Honest caveat (see Limitations): this parity depends on high-fidelity QA (~20 pairs/fact) and does not yet scale — at 300 questions it regresses (29 vs 42), and the bottleneck is routing (more shards → the router misses), not recall. This is a research result, not a production system.

Why parametric memory?

Traditional RAG retrieves text chunks into the context window on every query. Engram bakes facts into weights, so atomic recall needs zero retrieved context — cheaper at scale, and the recall is a learned, precise binding rather than a fuzzy chunk match. The index does routing and relationship reasoning; the LoRA is a compressed recall cache.

How it works

 WRITE:  text ──▶ extract atomic triples ──▶ generate diverse QA ──▶ cluster (k-means)
                ──▶ train one LoRA adapter per shard (eval-gated)

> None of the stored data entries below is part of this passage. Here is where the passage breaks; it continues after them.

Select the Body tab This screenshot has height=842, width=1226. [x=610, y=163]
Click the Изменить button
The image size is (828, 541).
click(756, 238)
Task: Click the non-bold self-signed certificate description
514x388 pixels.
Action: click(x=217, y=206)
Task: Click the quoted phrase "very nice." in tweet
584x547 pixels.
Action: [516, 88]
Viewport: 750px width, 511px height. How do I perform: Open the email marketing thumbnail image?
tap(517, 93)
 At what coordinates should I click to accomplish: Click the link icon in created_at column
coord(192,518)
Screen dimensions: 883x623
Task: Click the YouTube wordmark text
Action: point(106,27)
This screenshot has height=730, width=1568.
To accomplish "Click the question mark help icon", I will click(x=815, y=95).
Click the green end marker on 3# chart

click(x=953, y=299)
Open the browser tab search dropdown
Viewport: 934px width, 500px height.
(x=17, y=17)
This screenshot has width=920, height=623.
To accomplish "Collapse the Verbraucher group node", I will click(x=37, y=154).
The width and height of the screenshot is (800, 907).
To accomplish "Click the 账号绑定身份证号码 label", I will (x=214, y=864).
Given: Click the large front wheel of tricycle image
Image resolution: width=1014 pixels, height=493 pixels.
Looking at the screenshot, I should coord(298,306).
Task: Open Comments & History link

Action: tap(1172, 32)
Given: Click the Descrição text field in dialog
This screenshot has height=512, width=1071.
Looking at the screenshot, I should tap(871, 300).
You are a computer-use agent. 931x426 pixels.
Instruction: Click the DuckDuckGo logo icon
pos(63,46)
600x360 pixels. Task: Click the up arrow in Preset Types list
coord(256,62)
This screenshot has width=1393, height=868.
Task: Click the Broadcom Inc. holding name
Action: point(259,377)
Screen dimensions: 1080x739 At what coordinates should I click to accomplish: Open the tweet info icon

 READ:   query ──▶ route to top-k shards (per-fact embedding index)
                ──▶ recall from each adapter (in parallel, never stacked)
                ──▶ reconstruct answer
         multi-hop ──▶ recursive: recall ──▶ "need another fact?" ──▶ re-route ──▶ recall ──▶ compose

See docs/ARCHITECTURE.md for the full design (tiered memory hierarchy, sharding-as-LSM-tree, mixed-adapter serving, economics).

Key findings

Recursion, not latent composition. A LoRA can't compose two separately-stored facts internally (the "two-hop curse"), and stacking adapters destroys them. Externalize each hop as an atomic recall and let an executive chain them → multi-hop works.
Merging is dead for facts. TIES/DARE/linear merging of fact-adapters → 0–3.5% recall (destructive interference on sharp bindings). Route, don't merge.
Clustering helps twice — better routing and less intra-adapter interference.
The recall recipe is QA-pipeline-bound: small coherent shards + binding-preserving QA (answers restate the full fact) + ~20 pairs/fact. Allocation > binding > LR > N; rank ~irrelevant at small scale.
At scale, routing is the bottleneck — not recall fidelity (proven: better QA didn't recover scale parity).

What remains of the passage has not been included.